Theoretically, we could go back to generating these filter qual index
paths if we also revised the costing to account for every little
nuance. But I have little faith in our ability to come up with a cost
model that could ever be accurate enough to reliably pick between two
very similar alternatives like this.
There are huge disadvantages to using filter quals when index quals
can be used instead. Weighing that against the cost of the sort seems
like it would be very brittle.
> I do think we should do something about this, though. My suggestion
> is that we should always presort in the planner if the SAOP argument
> is a Const array, and then skip the run-time sort if the executor
> sees the argument is a Const.
I agree.
Is there a convenient choke point for this in the planner?

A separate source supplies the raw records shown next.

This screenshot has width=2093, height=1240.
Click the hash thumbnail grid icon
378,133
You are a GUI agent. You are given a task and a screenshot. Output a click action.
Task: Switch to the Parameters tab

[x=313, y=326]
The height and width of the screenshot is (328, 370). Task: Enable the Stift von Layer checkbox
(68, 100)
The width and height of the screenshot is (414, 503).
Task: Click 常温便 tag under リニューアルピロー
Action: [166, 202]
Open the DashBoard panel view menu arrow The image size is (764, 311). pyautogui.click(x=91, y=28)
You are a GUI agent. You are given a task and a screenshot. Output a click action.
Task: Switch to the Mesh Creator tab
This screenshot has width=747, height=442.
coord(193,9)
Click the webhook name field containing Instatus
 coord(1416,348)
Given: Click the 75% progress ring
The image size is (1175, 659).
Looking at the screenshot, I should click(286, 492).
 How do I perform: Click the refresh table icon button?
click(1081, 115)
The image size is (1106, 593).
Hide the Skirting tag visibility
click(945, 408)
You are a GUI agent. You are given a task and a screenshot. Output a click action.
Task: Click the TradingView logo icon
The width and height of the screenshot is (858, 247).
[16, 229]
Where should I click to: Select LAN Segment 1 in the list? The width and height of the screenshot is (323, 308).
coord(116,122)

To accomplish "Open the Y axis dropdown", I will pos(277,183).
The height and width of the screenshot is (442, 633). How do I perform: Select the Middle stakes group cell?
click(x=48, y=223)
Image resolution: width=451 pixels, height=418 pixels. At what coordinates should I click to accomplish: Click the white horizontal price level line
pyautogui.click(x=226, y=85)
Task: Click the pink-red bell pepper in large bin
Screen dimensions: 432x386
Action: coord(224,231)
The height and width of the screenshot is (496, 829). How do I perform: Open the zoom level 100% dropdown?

I suspect that making this change will have a side-effect: it'll make
EXPLAIN show the array as sorted and deduplicated. That seems like a
minor positive to me, but it's something to consider.
> Yes, there will be cases where the
> plan-time sort is wasted effort, but not too darn many.
It's also only something that is noticeable with very large arrays,
which are themselves kind of rare.
> An alternative thought is that maybe the run-time sort is expensive
> enough that the planner ought to account for it in its estimates.
I tend to doubt that this will ever make much sense.